Searching for exoplanets like Proxima b is not as simple as gazing through a telescope and pointing them out. These bodies, located light-years from Earth, aren’t visible from standard telescopes. Therefore, astronomers, the ingenious bunch that they are, have devised creative ways to observe these far-off planets. In the first main session of the Breakthrough Discuss Conference at Stanford University, Caltech’s Courtney Dressing, University of Colorado’s Zachory Berta-Thompson, and UCLA’s Aomawa Shields presented the latest research — and more interestingly, some of their own thoughts — on scientists’ search for exoplanets orbiting M dwarf stars.
First off, Dressing discussed what makes M dwarf stars so special.
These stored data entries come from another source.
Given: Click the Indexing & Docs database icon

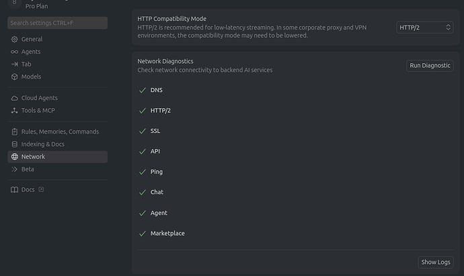Looking at the screenshot, I should coord(15,144).
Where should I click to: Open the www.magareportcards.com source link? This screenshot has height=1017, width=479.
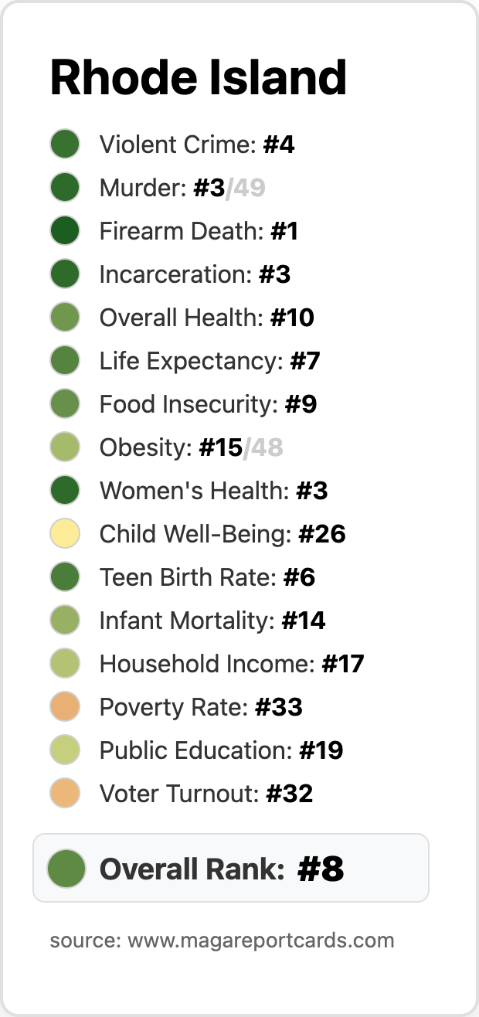click(261, 940)
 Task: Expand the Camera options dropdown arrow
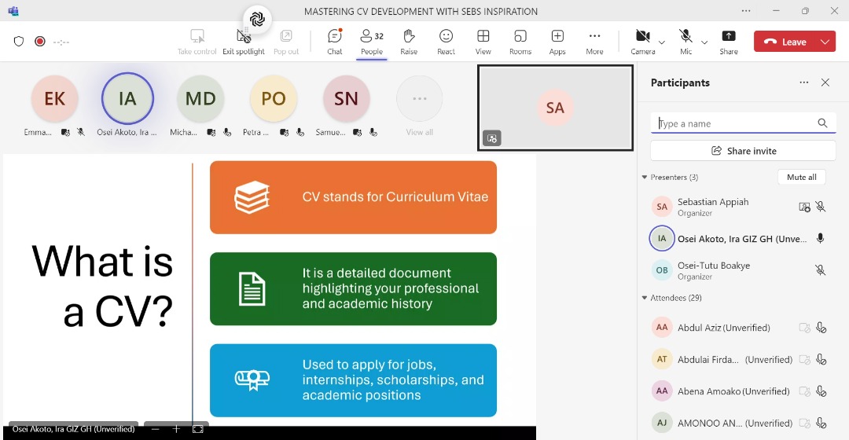(662, 42)
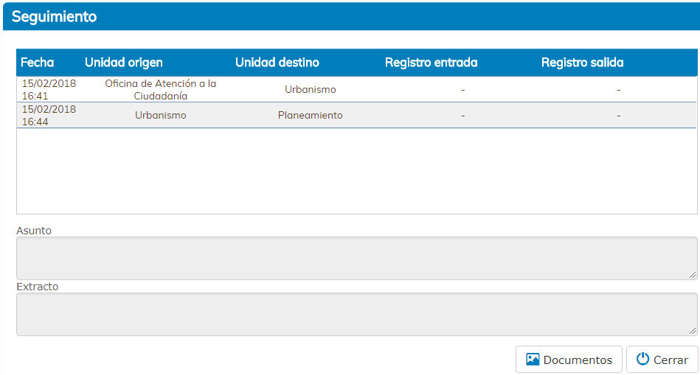Select the Registro salida column header

582,63
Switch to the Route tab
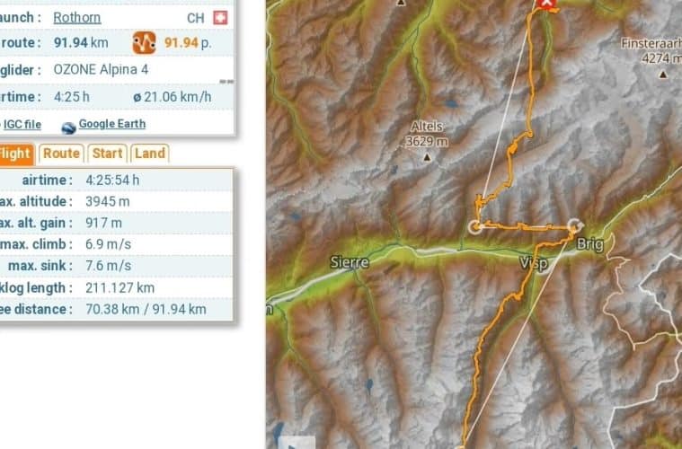 point(61,154)
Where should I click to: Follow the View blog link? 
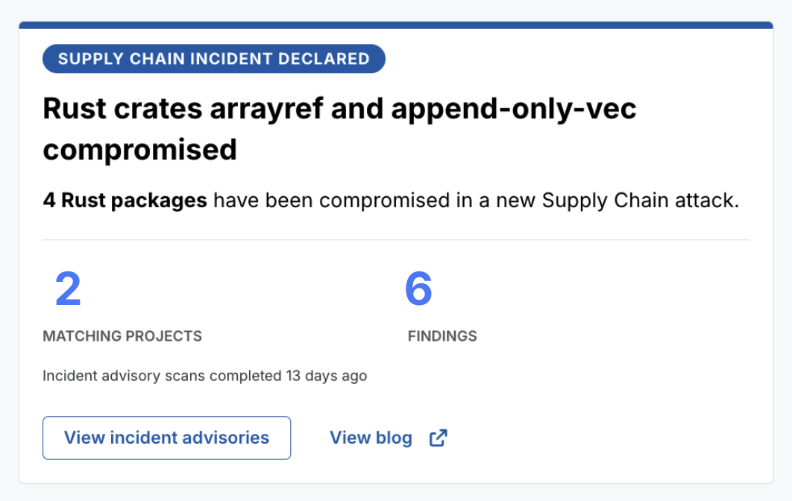[x=388, y=438]
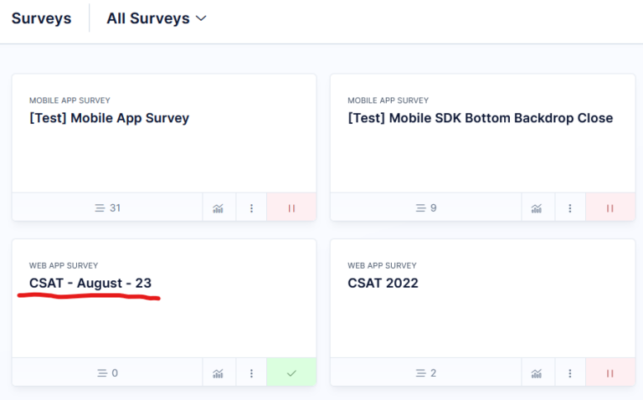Click response count showing 9 responses

(426, 208)
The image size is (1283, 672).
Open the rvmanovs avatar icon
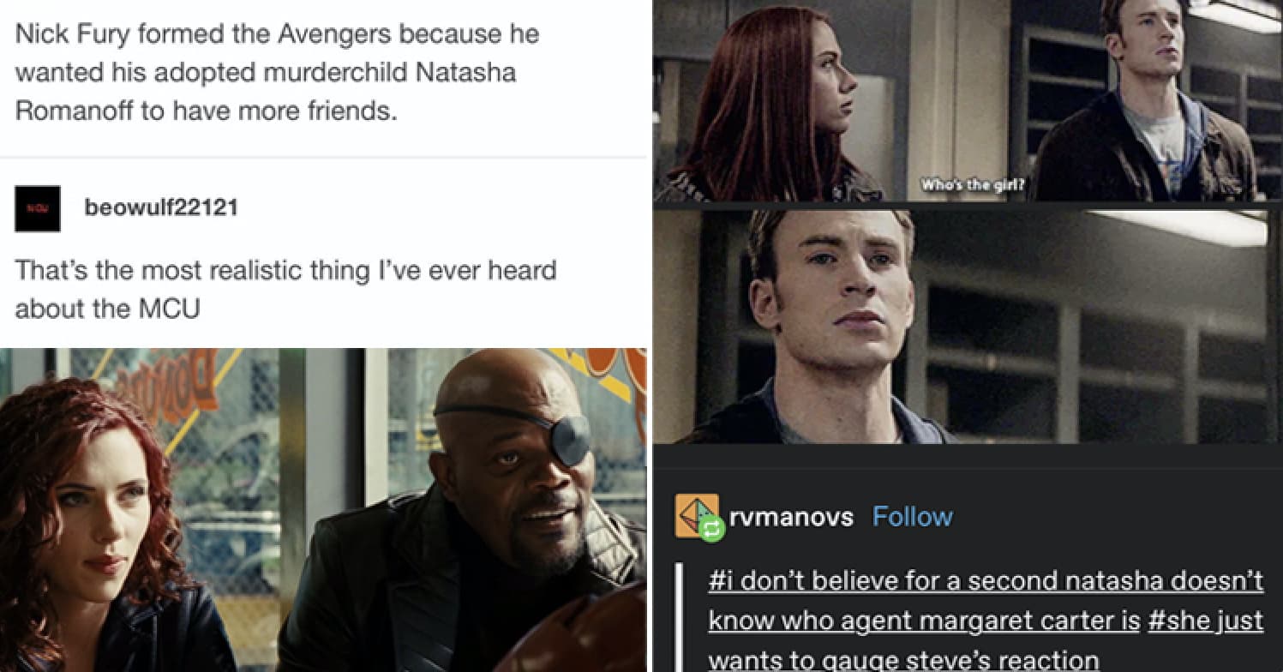coord(697,515)
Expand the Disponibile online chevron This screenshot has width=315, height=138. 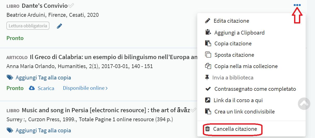coord(106,88)
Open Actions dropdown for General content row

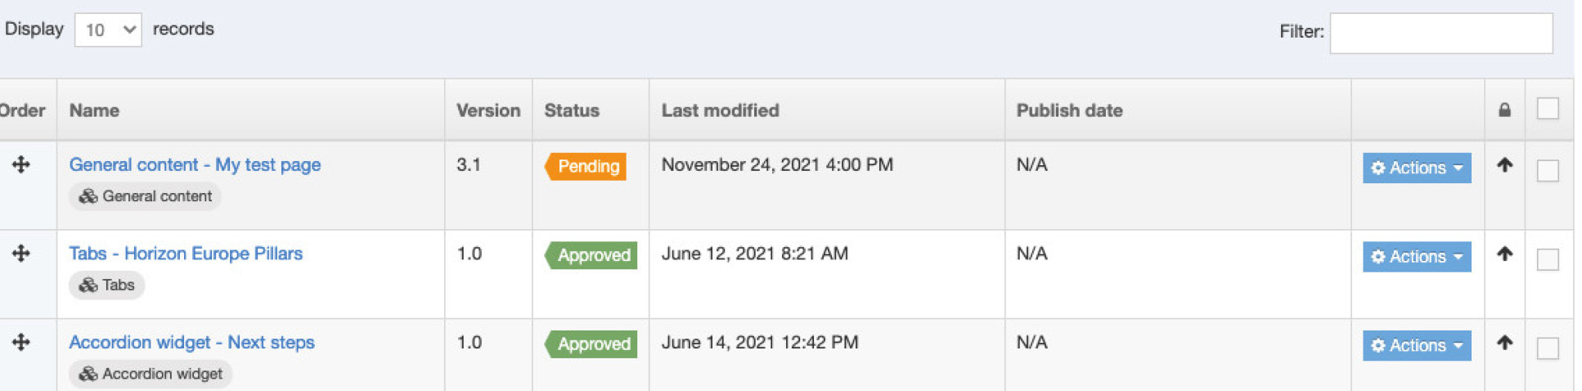(1416, 168)
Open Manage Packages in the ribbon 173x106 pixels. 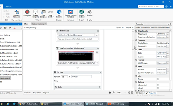(x=16, y=14)
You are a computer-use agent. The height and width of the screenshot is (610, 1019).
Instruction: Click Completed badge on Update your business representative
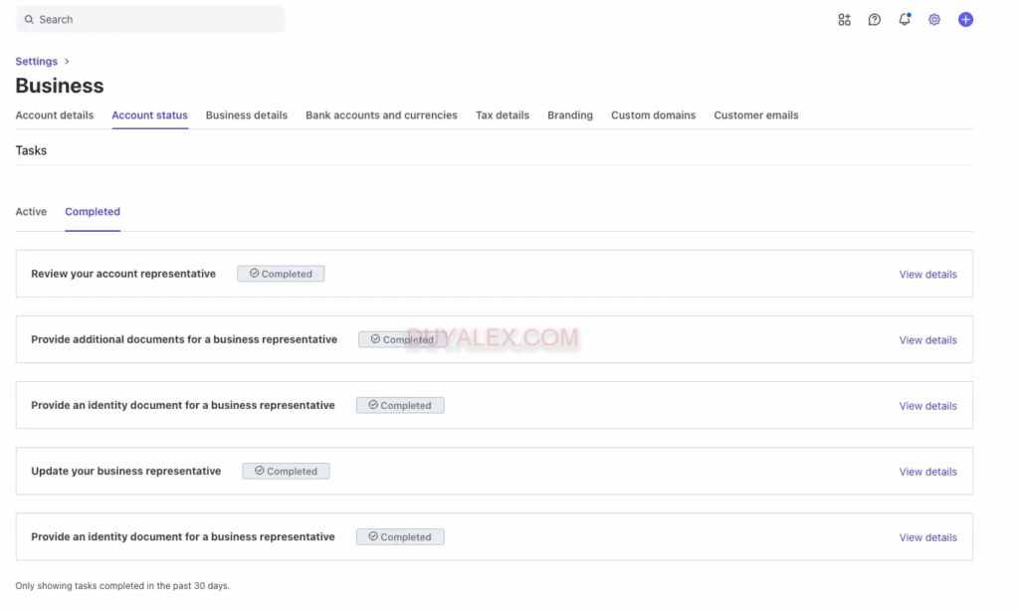(x=286, y=472)
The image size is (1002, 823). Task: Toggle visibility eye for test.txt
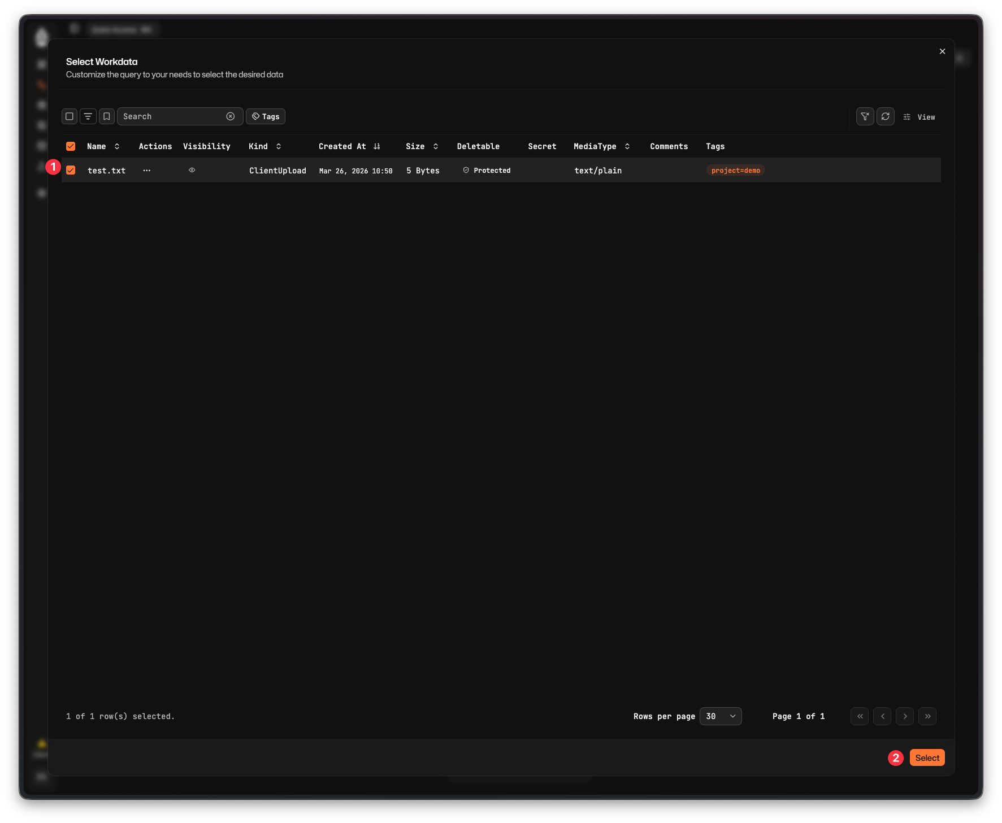tap(192, 170)
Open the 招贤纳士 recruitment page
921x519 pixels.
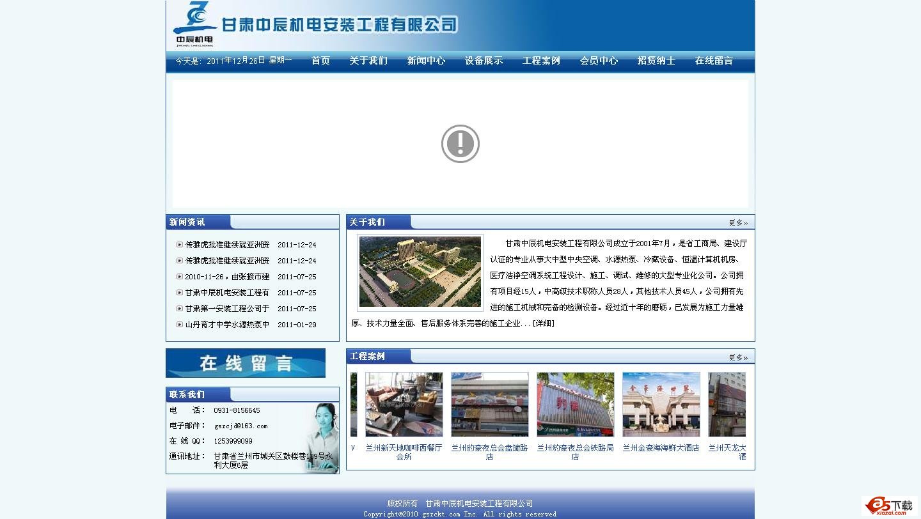point(656,61)
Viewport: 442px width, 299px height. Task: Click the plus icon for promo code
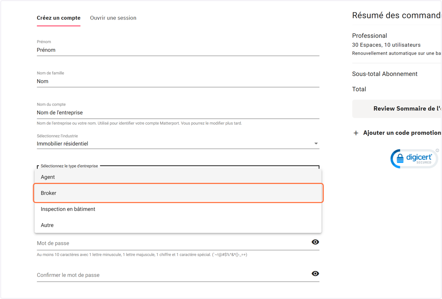tap(356, 133)
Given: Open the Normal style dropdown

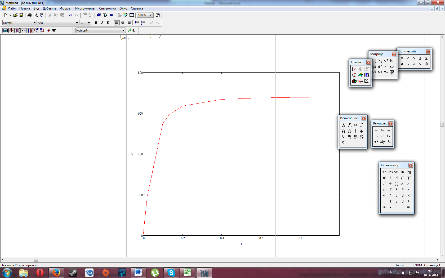Looking at the screenshot, I should click(x=34, y=23).
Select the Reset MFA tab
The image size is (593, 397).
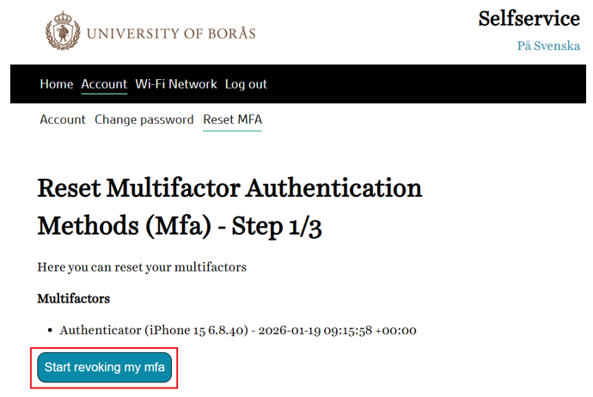click(232, 119)

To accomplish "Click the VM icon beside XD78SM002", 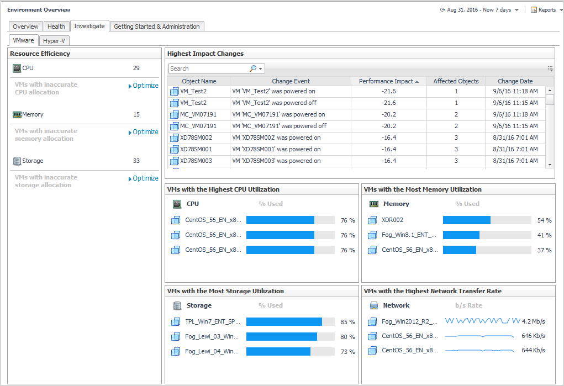I will (175, 138).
She explains that these cool, red stars emit less light pollution, making them easier to probe for orbiting planets.
“Because the star is much dimmer than the sun, direct imaging is easier,” she says. And beyond this, the stars’ moderate temperatures actually make it more likely that conditions on orbiting planets could be suitable for life. Dressing suspects that one out of every three M dwarfs hosts a habitable planet, and she predicts that a planet with life on it will be found orbiting an M dwarf. She’s hopeful, given advances in imaging.
“I think we’re getting better all the time,” says Dressing. “One of the advantages of going to smaller stars is we’ll get cooler and cooler planets”
Berta-Thompson followed Dressing, discussing the good and the bad of studying far-off exoplanets. He says we’re pretty good at it, though we have a long way to go. He takes comfort in the fact that astronomers have done so much to study exoplanets with some pretty limited data.
“We can do a lot with a point of light, particularly from an exoplanet perspective,” he says. Berta-Thompson points to Pluto as an example, reminding everyone that fly-by photos of the dwarf planet came as the result of 70 years of studying Pluto as a tiny point of light.
Berta-Thompson is part of a team that published a paper this week on the discovery of yet another exoplanet, designated LHS 1140b. It orbits — you guessed it — a red dwarf star.
The big question for each exoplanet discovery is, of course, can it support life? And while we can’t simply call LHS 1140b on the phone, Berta-Thompson explains that we can examine exoplanets as they transit their stars to see whether the planets block light at certain wavelengths that correspond to the emission spectrum of water. In this way, we can figure out if conditions are right for life.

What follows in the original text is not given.